Hanoi specialty praised in foreign media
A street stall “ragworm-pie” in Hanoi’s hectic Old Quarter earned its fame among local and foreign visitors.
Ragworm-pie or so-called cha ruoi has been praised in South China Morning Post as a ‘delicious and unique’ dish that draws diners from miles around to enjoy the meal.
Cha Ruoi Hung Thinh
At the end of fall, when a cold breeze starts to blow through Hanoi’s streets, it’s the time for a Hanoian hot delicacy: the ragworm-pie. The piping hot pie that is extraordinarily delicious and wonderfully fragrant has drawn food lovers to the city's downtown to enjoy them.
The Cha Ruoi Hung Thinh, a street stall in Hanoi’s hectic Old Quarter, is one of few eateries in Hanoi serving cha ruoi. The dish stages a busy scene at lunch time: strangers sit shoulder to shoulder on tiny plastic stools, eagerly waiting for their meal of hot ragworm-pie served with vermicelli and sweet-and-sour sauce.
The worms have awful-looking appearance when they are alive: the colorful creature with size of half of a baby’s little finger and with a soft fuzz around their bodies are wriggling around a bowl, forlornly trying to escape. The fact is, though, that the worms are quite nutritious and their rarity, harvested just once a year, makes them much sought-after. If the diner wasn’t quick and bought them straight away, he’d have to wait a whole year for another chance.
Ragworms. Photo: AFP
Ragworm is a type of mollusk, belonging to a class of “fluff worms” that are only found in brackish waters in some tropical countries, including northern part of Vietnam.
The annual ragworm season is quite short, lasting only two weeks or so, from the 20th day of the ninth lunar month until the fifth day of the tenth lunar month. When spawning, the worms swim in from the sea to the brackish water to lay eggs under 40 to 50 cm of mud. In late fall and early winter, the worm eggs hatch and the youngsters head back out to sea. This is when the “ragworm season” begins.
When under water, the ragworms are a light blue and turn yellow, pink or light brown when taken out of the water and, finally, dark blue just as they’re about to die.

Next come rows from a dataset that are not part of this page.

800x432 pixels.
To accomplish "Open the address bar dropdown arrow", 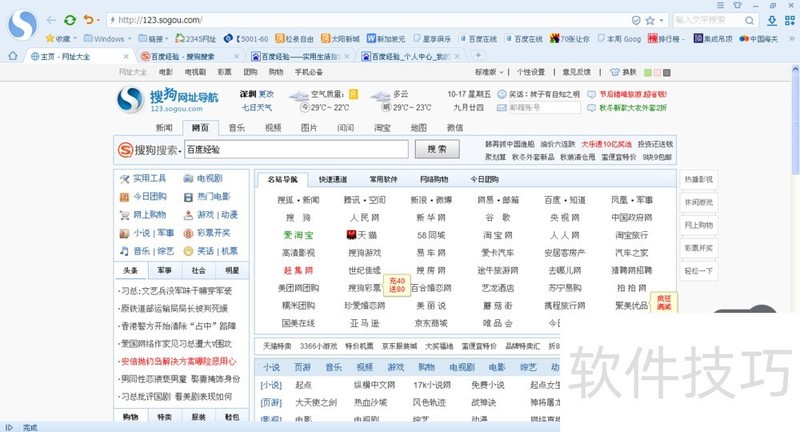I will tap(661, 20).
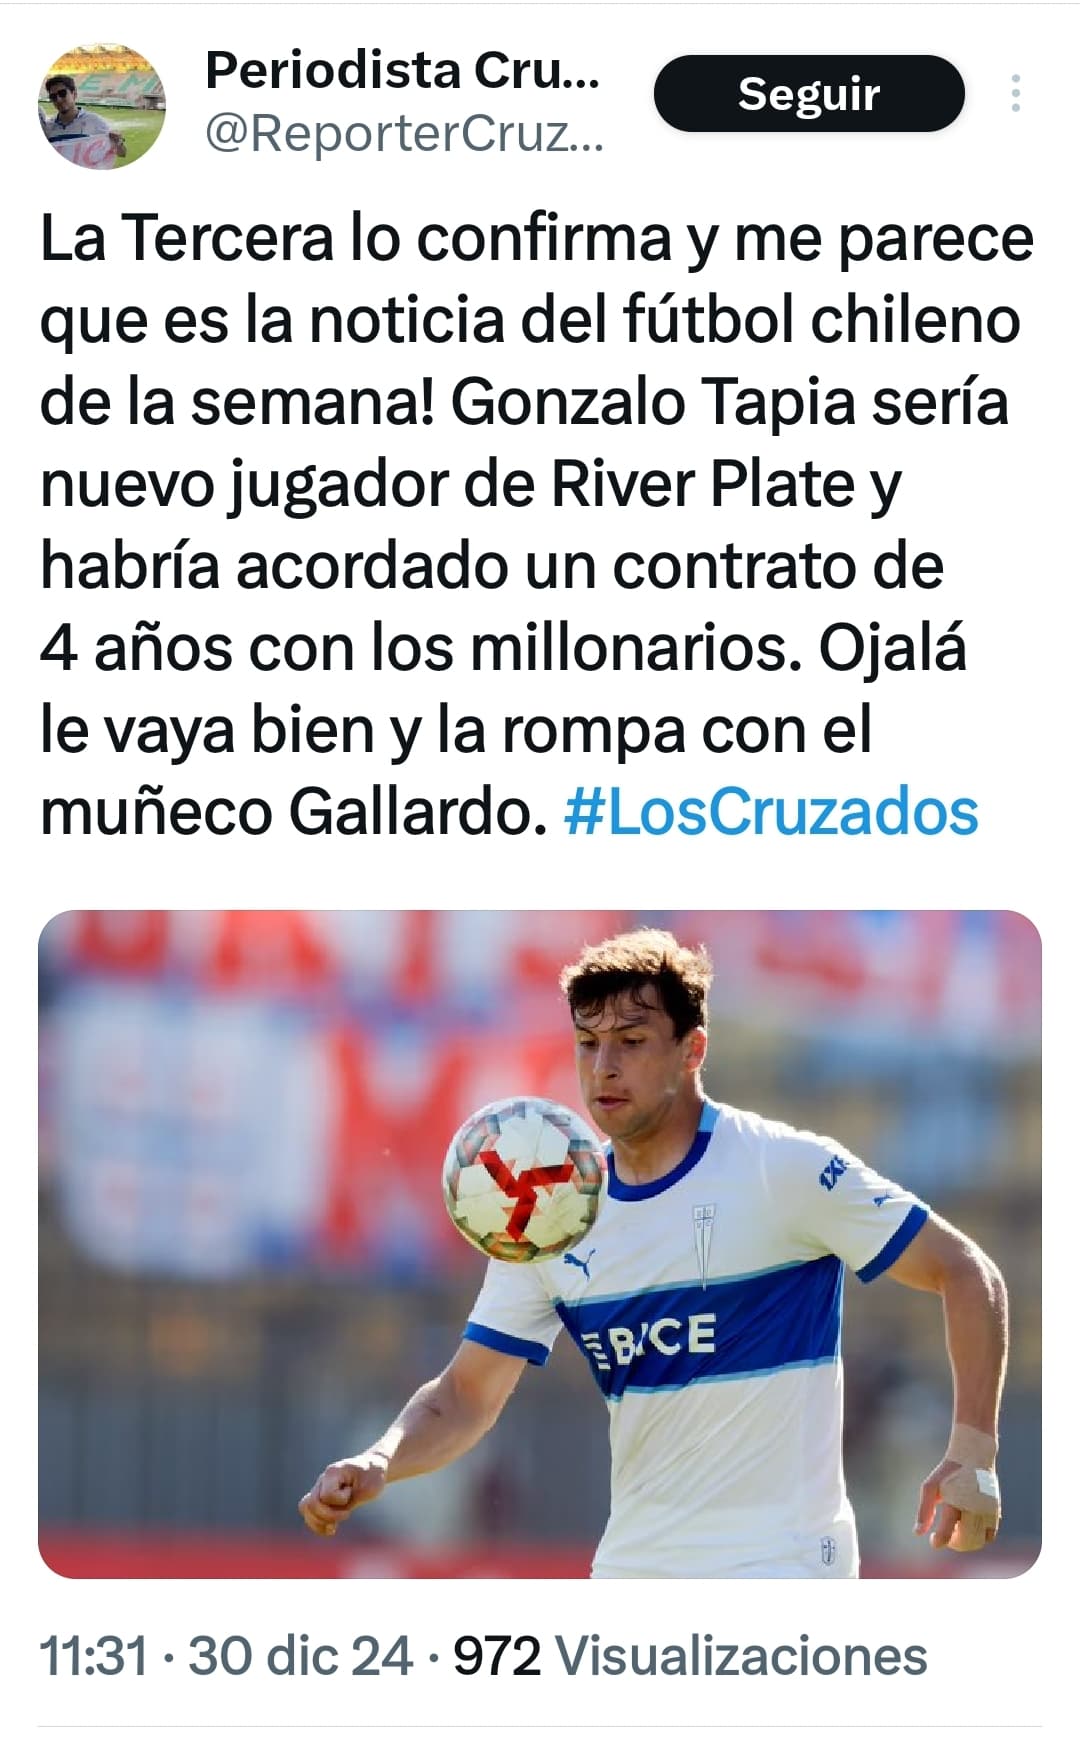The image size is (1080, 1738).
Task: Tap the Puma logo on the jersey chest
Action: click(x=579, y=1261)
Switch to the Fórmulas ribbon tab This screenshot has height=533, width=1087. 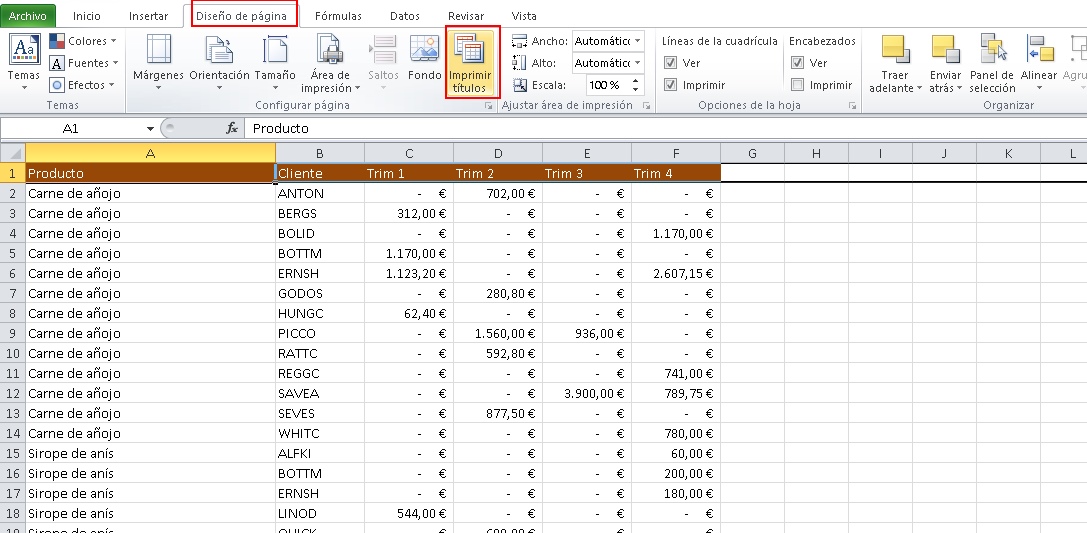tap(338, 16)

Ragworm season tends to come at the same time as tangerine season. Tangerine peel is thin, spicy and fragrant, and drowns out the sandy and fishy taste of the worms, so the two are often combined in dishes.
Diners enjoy cha ruoi. Photo: AFP
Ragworm-pie is a mixture of the worm themselves with minced pork, duck eggs, fish sauce, a little pepper, minced tangerine peel, dill, and green onion. The cooker beats it all with chopsticks until the ingredients are completely mixed together and look smooth. Spoonful after spoonful mixture are dropped into an oil-boiling pan, then fried on low heat until each pie becomes golden brown and gives off a sweet delicious aroma.